Bab 4a
Iris begitu terpesona memandang sosok laki-laki yang ada di depannya. Laki-laki yang selama beberapa tahun ini menghiasi mimpi-mimpinya. Tidak peduli kalau cintanya bertepuk sebelah tangan, ia selalu menyimpan harapan pada Nikolai. Laki-laki kaya, tampan, dan berkuasa. Iris mengerti kalau cinta tidak selalu memiliki, tapi menolak untuk menyerah pada kenyataan. Selama Nikolai belum menikah, ia akan menyimpan cinta rapat-rapat dalam hatinya.
Iris menepuk pipinya lalu mengernyit kesakitan. "Aduuh!"
Nikolai ternganga. "Iris, kenapa kamu memukul dirimu sendiri?"
Iris tersenyum. "Untuk memastikan kalau semua bukan mimpi, Tuan. Rasanya masih nggak percaya, kalau Tuan ada di sini dan ingin mengajakku ke pesta."
"Menurutmu, apakah kita berada dalam mimpi sekarang?"
Iris mengangkat tangan, membiarkan matahari menyinari jari jemarinya. "Tidak, ini nyata. Saya bahkan takut berkedip, takut Tuan akan hilang tiba-tiba."

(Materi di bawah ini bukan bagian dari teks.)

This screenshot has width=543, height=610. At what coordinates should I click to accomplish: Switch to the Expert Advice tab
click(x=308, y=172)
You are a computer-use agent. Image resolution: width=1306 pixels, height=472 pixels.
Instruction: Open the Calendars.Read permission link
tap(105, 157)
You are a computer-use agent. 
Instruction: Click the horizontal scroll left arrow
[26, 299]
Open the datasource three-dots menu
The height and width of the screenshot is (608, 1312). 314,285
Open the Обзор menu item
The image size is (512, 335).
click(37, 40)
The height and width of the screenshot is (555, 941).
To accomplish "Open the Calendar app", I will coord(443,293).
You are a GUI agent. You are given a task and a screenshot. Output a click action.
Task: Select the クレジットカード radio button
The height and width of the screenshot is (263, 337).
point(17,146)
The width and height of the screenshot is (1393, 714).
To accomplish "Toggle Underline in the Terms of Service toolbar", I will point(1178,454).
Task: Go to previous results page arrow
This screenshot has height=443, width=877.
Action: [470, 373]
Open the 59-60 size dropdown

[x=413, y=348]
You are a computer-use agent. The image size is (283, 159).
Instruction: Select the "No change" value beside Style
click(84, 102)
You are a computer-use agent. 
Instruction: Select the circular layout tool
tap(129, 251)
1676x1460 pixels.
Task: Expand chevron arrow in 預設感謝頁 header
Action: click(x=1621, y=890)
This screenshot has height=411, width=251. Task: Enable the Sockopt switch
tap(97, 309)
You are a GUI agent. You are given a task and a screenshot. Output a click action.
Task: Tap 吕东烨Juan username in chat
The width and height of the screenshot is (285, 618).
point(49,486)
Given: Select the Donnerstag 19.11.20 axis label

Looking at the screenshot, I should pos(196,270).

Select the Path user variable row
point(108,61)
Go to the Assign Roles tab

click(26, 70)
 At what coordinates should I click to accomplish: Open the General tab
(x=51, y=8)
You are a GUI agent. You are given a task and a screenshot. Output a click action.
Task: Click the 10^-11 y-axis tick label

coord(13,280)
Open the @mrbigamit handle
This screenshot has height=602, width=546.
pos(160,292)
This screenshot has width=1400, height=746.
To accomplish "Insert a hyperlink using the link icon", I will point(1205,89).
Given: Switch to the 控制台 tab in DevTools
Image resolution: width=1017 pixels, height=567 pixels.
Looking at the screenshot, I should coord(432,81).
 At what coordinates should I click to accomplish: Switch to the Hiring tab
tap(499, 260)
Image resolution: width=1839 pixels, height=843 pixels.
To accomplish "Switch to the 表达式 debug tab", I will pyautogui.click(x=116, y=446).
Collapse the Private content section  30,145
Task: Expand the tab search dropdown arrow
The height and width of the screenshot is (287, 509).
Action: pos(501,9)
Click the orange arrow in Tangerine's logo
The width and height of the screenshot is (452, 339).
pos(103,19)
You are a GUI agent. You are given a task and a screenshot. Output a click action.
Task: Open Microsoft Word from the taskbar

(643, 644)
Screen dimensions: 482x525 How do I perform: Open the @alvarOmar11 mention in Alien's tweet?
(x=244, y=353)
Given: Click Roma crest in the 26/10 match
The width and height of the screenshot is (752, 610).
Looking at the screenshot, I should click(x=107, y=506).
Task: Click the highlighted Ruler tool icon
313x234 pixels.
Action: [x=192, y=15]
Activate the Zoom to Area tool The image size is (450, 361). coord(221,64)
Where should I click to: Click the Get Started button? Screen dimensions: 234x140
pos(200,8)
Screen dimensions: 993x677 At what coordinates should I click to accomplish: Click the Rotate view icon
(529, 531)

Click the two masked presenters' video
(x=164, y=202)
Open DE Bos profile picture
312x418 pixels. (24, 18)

"Aku nggak akan hilang. Jadi, bagaimana dengan tawaranku? Mau menemaniku ke pesta?"
Iris tertawa lirih, mengibaskan roknya yang terkena bulu ayam. Menyesali diri karena tidak sempat mengganti pakaian dengan yang lebih layak. Nikolai pasti memandangnya seperti gadis gembel yang perlu dikasihani dengan rok yang sudah robek di beberapa bagian.
"Kenapa diam?"
Iris mendongak. "Tuan, boleh saya tanya sesuatu?"
"Tentu."
"Pesta yang akan Tuan hadiri, seperti apa? Karena saya tidak pernah ke pesta sebelumnya."
"Hanya pesta makan malam dan berbincang dengan orang-orang membosankan."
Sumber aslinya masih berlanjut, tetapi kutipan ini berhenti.